I saw a really great meme after RAW on Twitter of Vince sitting in a chair at ringside during the main event and it said “I’ll just get him over myself, damnit.” This is basically what happened. I don’t know that I’ve seen anything as good from WWE as we saw last night since Daniel Bryan left. That’s a shame, too. But it takes a really long time to build to a payoff like RAW gave us. And I don’t think it was entirely planned by WWE creative.

What do you suppose the chances are that WWE knew Reigns would get booed out of the building at the Royal Rumble in Philadelphia, PA in January? What do you suppose the chances were they knew the audience would fight Reigns every step of the way after that? Do you think they knew the harder they pushed him, the harder the pushback would be? Did they see a RAW in Philly on the schedule and think they could get an even bigger pop if Reigns managed to win back the crowd that tried to destroy him? Do you think this was the plan all along? I don’t.

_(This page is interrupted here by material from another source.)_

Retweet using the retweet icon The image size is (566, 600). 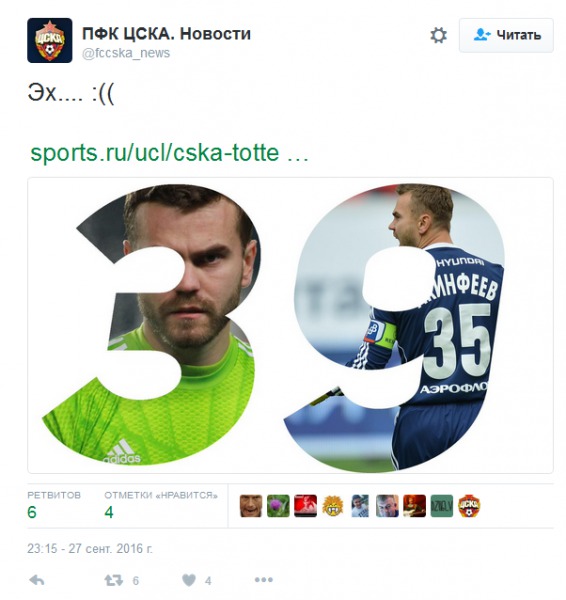(114, 580)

I think this was a happy accident. After having to return to the drawing board with too many people (particularly WWE World Heavyweight Champion Seth Rollins) away from the company for a while, I think they tried to re-invest in Roman Reigns and made a tremendous mess out of it. I think that WWE had no choice but to dig way back into their arsenal of plot devices to come up with something the WWE Universe didn’t even know we wanted. To see the Vince McMahon character we all loved to hate one more time.

I believe I’ve mentioned in one of my blog posts that I once heard someone hypothesize that the reason we refused to put Reigns over is because we knew the powers that be (the McMahons and Triple H) were pushing him, and they have always been heels inside of WWE’s storylines. Thus, we as an audience should boo Reigns. You could argue that Reigns has basically always been facing off against the Authority, though, save for The Shield’s heel-alignments at the beginning of their run as a main roster faction. But you basically never saw Roman Reigns interact with Vince McMahon – the true power behind WWE. Vince will always be bigger than any storyline – bigger and more powerful than Stephanie and Hunter could ever be, maybe even after he shuffles off this mortal coil. If they really wanted to get Reigns over with the crowd, it makes complete sense to pit him against the biggest boss WWE has to offer.

All of the biggest stars in WWE have needed Vince as their opponent at some point. Steve Austin surely did. Triple H did. The Rock did. Mankind, The Undertaker, Bret Hart…they all did. The greatest character that WWE ever placed before us is Vince McMahon – he’s a star maker. I guarantee we will look back on this time in Reigns’ career and say that, if not for Sunday’s TLC finish, and if not for Vince’s appearance on RAW, Reigns would never have become whatever it is he is now heading for. And I don’t know who will make heroes out of boys when Vince is gone.